Targeted spatio-temporal expression based characterization of state of infection and time-point of maximum defense in wheat NILs during leaf rust infection.

Leaf rust, caused by the fungus Puccinia triticina, is the most devastating disease of wheat worldwide, which sometimes becomes epidemic. The pathogen evolves into new strains, making its control difficult. Though more than 60 leaf rust resistant genes are now known, only limited insight is available into the molecular mechanism involved in this host pathogen interaction. In the present study, quantitative real-time PCR based differential gene expression profiling was examined for five target genes encoding for chitinase3, ß-1,3/1,4 glucanase, thaumatin-like protein, peroxidase2 and mitogen activated protein kinase1 to unravel their coordinated action during compatible and incompatible interaction, to inhibit the pathogen progression and to identify the time-period of maximum defense activity.
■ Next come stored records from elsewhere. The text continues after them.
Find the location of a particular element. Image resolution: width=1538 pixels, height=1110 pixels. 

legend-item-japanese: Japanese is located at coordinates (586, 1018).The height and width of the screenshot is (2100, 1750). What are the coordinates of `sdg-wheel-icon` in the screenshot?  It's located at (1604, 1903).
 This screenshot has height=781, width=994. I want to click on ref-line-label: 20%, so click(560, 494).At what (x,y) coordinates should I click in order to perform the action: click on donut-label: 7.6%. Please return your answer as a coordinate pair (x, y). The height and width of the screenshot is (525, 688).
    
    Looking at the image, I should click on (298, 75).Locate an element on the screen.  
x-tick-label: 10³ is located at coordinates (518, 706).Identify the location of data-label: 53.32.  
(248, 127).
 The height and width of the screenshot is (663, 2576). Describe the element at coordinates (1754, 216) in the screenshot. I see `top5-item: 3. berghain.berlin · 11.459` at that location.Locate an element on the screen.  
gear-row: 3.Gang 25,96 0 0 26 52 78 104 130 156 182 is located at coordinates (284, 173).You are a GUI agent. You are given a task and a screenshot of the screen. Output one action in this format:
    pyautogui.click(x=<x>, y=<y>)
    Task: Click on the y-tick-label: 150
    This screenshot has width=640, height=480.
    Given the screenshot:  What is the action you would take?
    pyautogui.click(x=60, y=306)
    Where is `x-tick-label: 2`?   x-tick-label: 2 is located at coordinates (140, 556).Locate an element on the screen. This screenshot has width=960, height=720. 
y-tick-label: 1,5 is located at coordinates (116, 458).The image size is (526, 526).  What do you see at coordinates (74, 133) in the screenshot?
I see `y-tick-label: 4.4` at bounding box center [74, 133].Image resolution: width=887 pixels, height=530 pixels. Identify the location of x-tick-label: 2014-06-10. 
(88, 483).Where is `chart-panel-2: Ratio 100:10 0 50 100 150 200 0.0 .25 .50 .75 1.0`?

Spatio-temporal expression profiling suggested that the maximum defense activity occurred at 12-24 hours post inoculation, whereas the state of infection and degree of resistance was predicted using coordinated unique expression signatures of target genes. The significant differences of targeted gene expression between resistant mock inoculated, resistant infected and susceptible infected plants were evaluated using t test at significance level of p < 0.01. The differences occurred can be attributed to the presence of seedling leaf rust resistance Lr28 gene, which facilitated prevention of leaf rust infection in resistant wheat plants.